Kent Police, as of Tuesday, June 4, didn’t take that action without the assistance of the Sheriff’s Office.

“The property in question is under the authority and control of King County which leased the property as part of a larger property transaction during the Covid-19 emergency,” Kasner said. “The city of Kent does not own or control the property in question, nor does the city own or control the use of the hotel adjacent to the property.”

Kasner said city leaders understand it remains a challenge for asylum seekers to find a place to stay.

“The current immigration issues are of national and statewide concern,” Kasner said. “Neither South King County cities nor King County has the resources to address these concerns. It is appropriate for the federal government to step in, and in its absence, the response to this issue must be spread across the entire state and not concentrated in South King County.”

Asylum seekers have bounced around from hotels, including the Kent Quality Inn and SeaTac locations, and temporary shelters for numerous months. Many asylum seekers and supporters from nonprofits spoke at an April 16 Kent City Council meeting that they wanted the former Econo Lodge reopened to house as many as 300 asylum seekers and refugees.

“We urge the city to amend the language of the MOU (memorandum of understanding) with King County to allow to use the Econo Lodge for emergency housing for asylum seekers,” said Jon Grant, chief strategy officer for the Seattle-based Low Income Housing Institute, a nonprofit affordable housing provider, at the council meeting. “Riverton Church began turning families away so they started arriving here in Kent.”

Immigrants by the hundreds showed up at Riverton United Methodist Church in Tukwila for housing and assistance. That church is known for helping refugees, but the number of people became more than it could handle and that began the exodus to hotels with rooms paid for by private and public donations. But when those funds run out, the asylum seekers move again looking for housing.

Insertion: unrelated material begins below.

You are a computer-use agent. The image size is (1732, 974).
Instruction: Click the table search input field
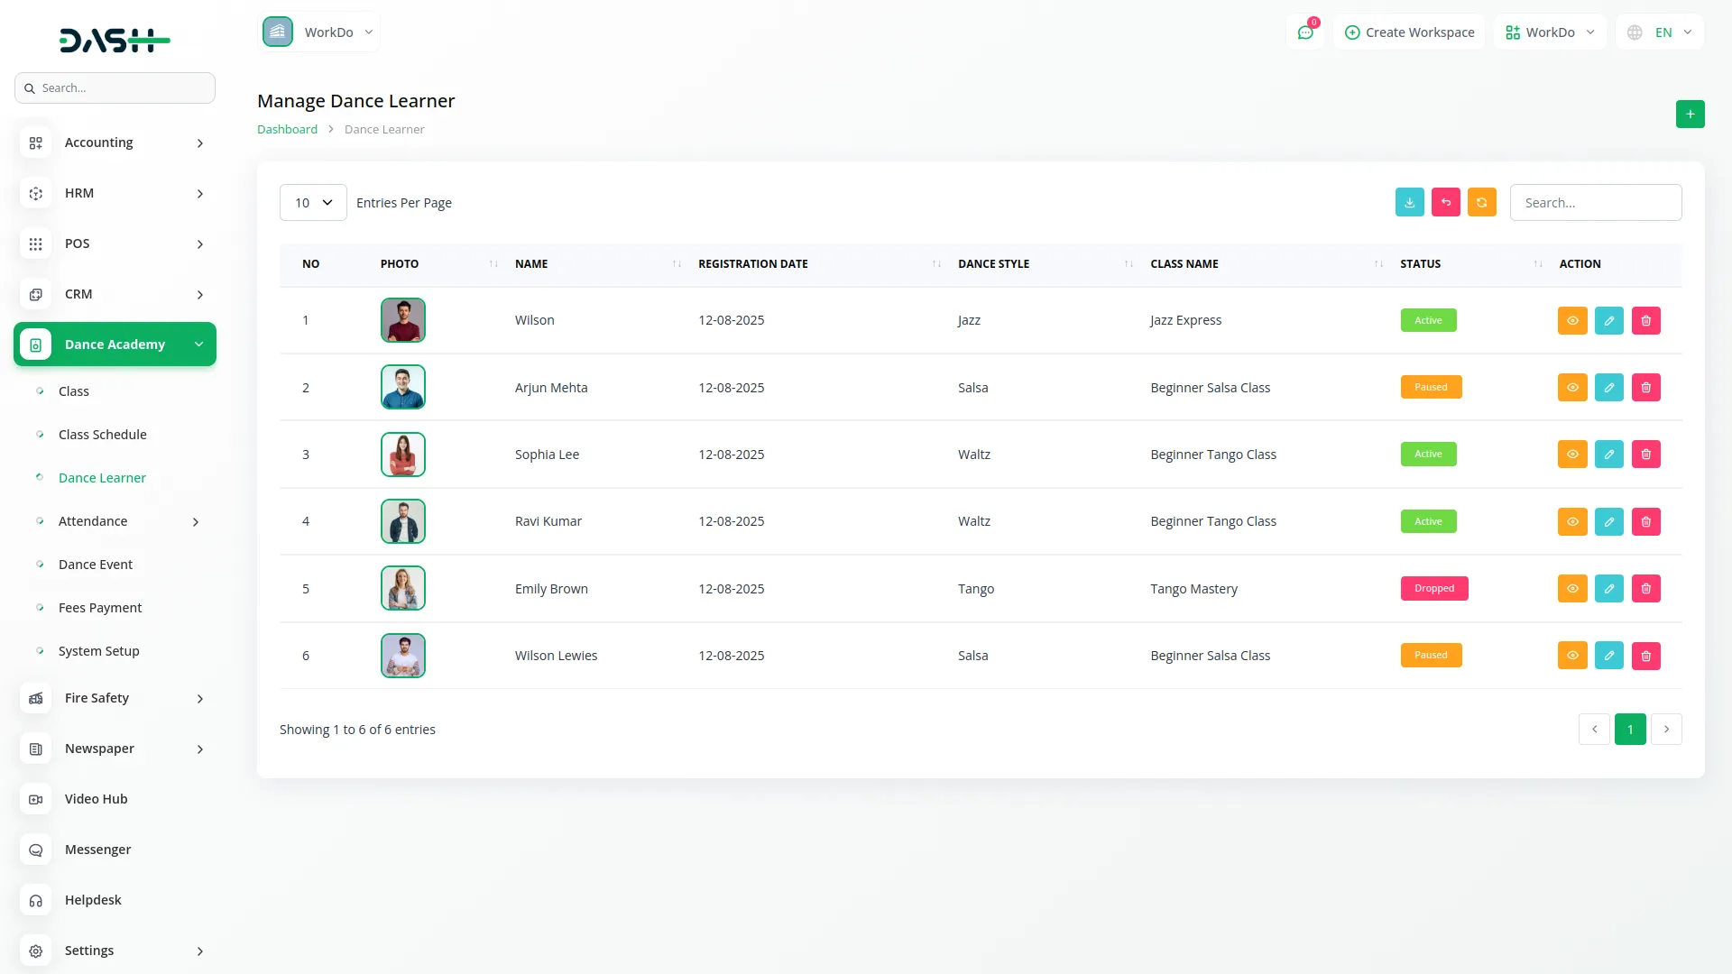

A King County spokesperson for County Executive Dow Constantine said after the April Kent City Council meeting that the county has no plans to reopen the hotel.

Pat Fitzpatrick, city of Kent chief administrative officer, said in an email after the April council meeting the agreement between the county and city detailed that the hotel could only be used as a pandemic quarantine facility until the governor’s state of emergency ended.

“(The MOU) required the county to comply with all zoning and land use requirements for any use other than as a quarantine facility,” Fitzpatrick said. “This would be applicable to any landowner or business operator generally by law.”